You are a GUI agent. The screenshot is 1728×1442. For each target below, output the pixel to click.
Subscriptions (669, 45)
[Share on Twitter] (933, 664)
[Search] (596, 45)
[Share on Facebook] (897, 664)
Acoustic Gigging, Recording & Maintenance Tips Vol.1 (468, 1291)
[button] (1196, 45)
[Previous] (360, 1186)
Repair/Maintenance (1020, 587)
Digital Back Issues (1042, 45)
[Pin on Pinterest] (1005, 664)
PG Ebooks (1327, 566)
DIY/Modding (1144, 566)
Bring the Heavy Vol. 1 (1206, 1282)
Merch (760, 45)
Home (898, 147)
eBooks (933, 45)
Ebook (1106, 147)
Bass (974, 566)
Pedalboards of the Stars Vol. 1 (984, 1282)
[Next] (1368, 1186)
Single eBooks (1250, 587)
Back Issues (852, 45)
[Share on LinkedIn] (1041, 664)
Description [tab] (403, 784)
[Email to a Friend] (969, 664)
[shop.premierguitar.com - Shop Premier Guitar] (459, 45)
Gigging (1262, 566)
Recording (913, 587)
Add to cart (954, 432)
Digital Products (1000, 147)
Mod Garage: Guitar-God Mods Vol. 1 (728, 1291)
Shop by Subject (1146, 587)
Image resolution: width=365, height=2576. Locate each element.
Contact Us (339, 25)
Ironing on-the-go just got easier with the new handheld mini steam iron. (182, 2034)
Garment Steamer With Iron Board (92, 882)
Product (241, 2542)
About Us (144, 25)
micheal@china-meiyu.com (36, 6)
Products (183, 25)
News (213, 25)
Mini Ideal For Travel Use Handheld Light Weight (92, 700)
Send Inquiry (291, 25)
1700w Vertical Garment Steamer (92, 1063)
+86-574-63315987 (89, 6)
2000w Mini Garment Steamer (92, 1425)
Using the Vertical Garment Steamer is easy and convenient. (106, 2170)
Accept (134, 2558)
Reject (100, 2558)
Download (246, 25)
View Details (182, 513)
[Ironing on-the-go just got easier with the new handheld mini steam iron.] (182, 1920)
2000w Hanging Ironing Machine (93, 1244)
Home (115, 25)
○ ○ ○ ○ ○
■ **About this exercise**
Could you restate word for word the lines above from the one containing "Garment Steamer With Iron Board (92, 882)" through the one containing "2000w Mini Garment Steamer (92, 1425)", both included, and nothing else?

■ **Exercise solution**
Garment Steamer With Iron Board (92, 882)
Product (241, 2542)
About Us (144, 25)
micheal@china-meiyu.com (36, 6)
Products (183, 25)
News (213, 25)
Mini Ideal For Travel Use Handheld Light Weight (92, 700)
Send Inquiry (291, 25)
1700w Vertical Garment Steamer (92, 1063)
+86-574-63315987 (89, 6)
2000w Mini Garment Steamer (92, 1425)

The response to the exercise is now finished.